Operating tunes: how music helps surgery

Operating tunes: how music helps surgery

The scene is silly, sure, but it’s also pretty accurate—according to a 2008 survey, operating-room staff play music 63 percent of the time, and it’s usually the lead surgeon who chooses what to play. The majority of the staff also reported that the music improved communication among the surgical team.

In an article for the British Medical Journal’s new Christmas issue, which classically accepts pieces on all kinds of lighthearted topics, three surgeons from the University Hospital of Wales review the existing literature on music in the OR.

“Research guides everything we do—how we wash our hands, how we open and close the skin,” says lead study author Dr. David Bosanquet, a surgical registrar at the University Hospital of Wales. “But I wanted to know if there was any evidence behind the music we play in [the operating] theater, and there is, actually.”

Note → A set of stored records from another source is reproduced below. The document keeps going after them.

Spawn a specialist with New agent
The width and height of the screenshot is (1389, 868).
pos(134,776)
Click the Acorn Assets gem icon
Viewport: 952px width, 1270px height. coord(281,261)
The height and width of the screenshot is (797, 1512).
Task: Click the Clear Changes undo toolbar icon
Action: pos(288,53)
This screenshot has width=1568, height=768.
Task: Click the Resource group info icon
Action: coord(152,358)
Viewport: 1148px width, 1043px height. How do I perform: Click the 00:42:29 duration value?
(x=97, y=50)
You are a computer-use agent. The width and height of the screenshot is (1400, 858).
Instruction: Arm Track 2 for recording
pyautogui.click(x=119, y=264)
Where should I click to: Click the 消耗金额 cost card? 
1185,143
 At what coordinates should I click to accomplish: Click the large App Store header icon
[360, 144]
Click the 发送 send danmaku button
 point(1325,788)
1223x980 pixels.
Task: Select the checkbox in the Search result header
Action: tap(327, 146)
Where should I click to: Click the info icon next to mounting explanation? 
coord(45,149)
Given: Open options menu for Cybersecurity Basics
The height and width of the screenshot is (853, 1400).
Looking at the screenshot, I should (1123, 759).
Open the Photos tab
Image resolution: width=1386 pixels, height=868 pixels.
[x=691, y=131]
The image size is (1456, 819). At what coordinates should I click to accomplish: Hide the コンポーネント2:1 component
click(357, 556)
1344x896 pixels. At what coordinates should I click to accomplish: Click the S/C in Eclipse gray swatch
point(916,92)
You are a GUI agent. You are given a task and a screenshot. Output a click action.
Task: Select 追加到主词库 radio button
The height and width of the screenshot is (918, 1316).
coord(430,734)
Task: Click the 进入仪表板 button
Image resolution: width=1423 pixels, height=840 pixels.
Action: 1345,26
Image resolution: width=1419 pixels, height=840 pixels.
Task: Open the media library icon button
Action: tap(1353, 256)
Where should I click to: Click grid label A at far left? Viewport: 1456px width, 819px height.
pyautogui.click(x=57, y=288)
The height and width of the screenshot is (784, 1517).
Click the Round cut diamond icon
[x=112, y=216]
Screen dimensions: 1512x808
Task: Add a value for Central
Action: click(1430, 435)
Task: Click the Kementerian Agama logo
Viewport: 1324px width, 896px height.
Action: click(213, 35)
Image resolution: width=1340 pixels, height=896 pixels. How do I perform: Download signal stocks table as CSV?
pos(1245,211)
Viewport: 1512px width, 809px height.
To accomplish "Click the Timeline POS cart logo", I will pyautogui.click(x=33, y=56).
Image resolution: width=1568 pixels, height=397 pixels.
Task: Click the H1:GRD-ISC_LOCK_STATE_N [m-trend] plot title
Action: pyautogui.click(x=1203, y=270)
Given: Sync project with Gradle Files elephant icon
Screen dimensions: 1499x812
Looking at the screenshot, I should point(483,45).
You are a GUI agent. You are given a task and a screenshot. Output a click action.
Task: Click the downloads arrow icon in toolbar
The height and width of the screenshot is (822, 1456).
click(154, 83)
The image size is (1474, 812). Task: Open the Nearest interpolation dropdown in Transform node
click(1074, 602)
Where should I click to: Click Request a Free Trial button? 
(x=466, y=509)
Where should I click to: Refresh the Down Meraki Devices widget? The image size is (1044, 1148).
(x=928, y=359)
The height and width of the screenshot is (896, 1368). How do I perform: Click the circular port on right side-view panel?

The most popular music to listen to while cutting into human flesh, it turns out, is not Erasure, but classical music. And its soothing effects may carry over to the patient—one study found that “relaxing music” was more effective at reducing patients’ pre-operation nervousness than anti-anxiety drugs were.

This is especially useful considering “more and more procedures are being done with the patient awake,” Bosanquet notes. For example, for a hernia repair, whereas patients used to be put under general anesthesia, it’s now more common to just use a local anesthetic, or an epidural. This is understandably stressful, and Bosanquest says that “patients who have been terrified of the thought of going through an operation can be helped with their favorite artists and songs.” He says when he asks patients if they’d like the radio on during their operation, they say yes “nine out of 10 times.”